With The Great Destroyer, however, Low have finally broken out of their self-imposed reserve to produce an album that seethes with barely repressed rock power. The poise and hymn-like quality of their previous work is still present in the quieter passages of songs like "On the Edge of" and "When I Go Deaf", but here it's prey to bouts of Neil Young-style fractured guitar dynamics that shatter the songs' atmospheres. On the latter piece, it's as if Alan Sparhawk is trying to make himself go deaf - or turning up the volume because he's going deaf - when the climactic fusillade of feedback and distortion washes over the song. His equanimity at the prospect of deafness still seems perverse, equally alleviated by the compensations of vision and the relief at not having to write songs: "I'll stop scratching out lines".
That would be a shame, as Sparhawk writes peculiar songs, whose pleasant melodies conceal barbed intimations of a darker, more treacherous world - whether it's the short-tempered narrator of "Just Stand Back", or the mysterious miscreants savaged in "Everybody's Song": "Every day they torture us/ They say, nothing stays together/ Breaking everybody's heart/ Breaking everyone apart/ Singing everybody's song". There's an almost brutal swagger to the latter's tense, angular chording, as also to the clangour of ringing guitar distortion of "California", which furnishes Low's best chance of single success with its catchy reflection on a late life-change.
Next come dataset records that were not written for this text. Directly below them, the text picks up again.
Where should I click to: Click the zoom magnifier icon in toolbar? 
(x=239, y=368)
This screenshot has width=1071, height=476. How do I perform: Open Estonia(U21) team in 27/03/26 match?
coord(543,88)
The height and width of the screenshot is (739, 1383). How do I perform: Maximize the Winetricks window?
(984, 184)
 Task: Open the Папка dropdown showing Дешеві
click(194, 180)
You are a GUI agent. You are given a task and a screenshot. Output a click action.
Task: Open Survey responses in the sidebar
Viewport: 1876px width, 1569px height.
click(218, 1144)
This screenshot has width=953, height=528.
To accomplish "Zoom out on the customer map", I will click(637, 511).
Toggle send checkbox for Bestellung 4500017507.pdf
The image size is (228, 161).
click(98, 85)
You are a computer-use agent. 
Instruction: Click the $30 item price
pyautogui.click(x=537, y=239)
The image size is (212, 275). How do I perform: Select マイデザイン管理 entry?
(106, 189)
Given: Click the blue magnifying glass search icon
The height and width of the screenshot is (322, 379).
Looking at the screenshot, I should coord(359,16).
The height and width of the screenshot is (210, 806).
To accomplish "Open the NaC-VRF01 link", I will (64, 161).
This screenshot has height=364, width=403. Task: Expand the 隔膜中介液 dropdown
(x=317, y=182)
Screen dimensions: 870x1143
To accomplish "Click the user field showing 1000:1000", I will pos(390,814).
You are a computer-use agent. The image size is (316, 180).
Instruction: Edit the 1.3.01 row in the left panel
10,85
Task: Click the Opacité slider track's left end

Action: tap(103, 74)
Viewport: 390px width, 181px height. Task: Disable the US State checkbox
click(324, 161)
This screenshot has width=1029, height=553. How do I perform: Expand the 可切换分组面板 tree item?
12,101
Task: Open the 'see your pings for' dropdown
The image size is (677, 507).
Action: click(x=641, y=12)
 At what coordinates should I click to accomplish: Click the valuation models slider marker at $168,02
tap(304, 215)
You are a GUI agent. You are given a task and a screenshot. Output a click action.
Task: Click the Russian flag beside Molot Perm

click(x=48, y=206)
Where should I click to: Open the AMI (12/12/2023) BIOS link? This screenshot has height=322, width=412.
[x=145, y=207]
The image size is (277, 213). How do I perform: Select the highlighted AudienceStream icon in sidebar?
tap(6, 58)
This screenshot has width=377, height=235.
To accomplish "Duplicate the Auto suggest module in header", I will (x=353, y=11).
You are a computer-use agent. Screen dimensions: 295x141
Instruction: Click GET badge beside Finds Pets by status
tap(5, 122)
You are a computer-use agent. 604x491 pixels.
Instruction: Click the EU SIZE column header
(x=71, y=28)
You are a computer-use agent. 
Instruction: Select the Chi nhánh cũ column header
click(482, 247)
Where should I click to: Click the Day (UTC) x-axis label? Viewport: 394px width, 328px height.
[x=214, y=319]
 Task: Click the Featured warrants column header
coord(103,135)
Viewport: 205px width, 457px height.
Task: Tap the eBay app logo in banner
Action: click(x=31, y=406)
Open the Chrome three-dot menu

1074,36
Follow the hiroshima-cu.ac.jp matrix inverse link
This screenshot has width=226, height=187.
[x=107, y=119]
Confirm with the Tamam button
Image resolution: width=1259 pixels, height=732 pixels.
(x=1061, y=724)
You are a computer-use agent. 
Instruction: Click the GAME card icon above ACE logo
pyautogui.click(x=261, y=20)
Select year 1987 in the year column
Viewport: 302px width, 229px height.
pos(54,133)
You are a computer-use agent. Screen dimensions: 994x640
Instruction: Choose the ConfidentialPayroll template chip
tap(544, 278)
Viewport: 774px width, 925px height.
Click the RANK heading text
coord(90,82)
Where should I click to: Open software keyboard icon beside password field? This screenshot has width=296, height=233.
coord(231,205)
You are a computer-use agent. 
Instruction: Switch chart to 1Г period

The trio's guitar-based style is broadened by the synth growl that powers the low-key trance-rock opener, "Monkey", and by the mellotron or string-synth pad underscoring "Cue the Strings". Elsewhere, it's hard to unpick the dense arrangements of tracks like "Just Stand Back" and "Step", which recall both My Bloody Valentine's curtains of guitar sound, and a modern, condensed, indie version of the Wall of Sound. A substantial part of the credit for this must surely go to producer Dave Fridmann, whose subtle touch previously helped sculpt the psychedelic excesses of those such as Mercury Rev and The Flaming Lips into more commercially satisfying shape, a trick he effectively repeats here.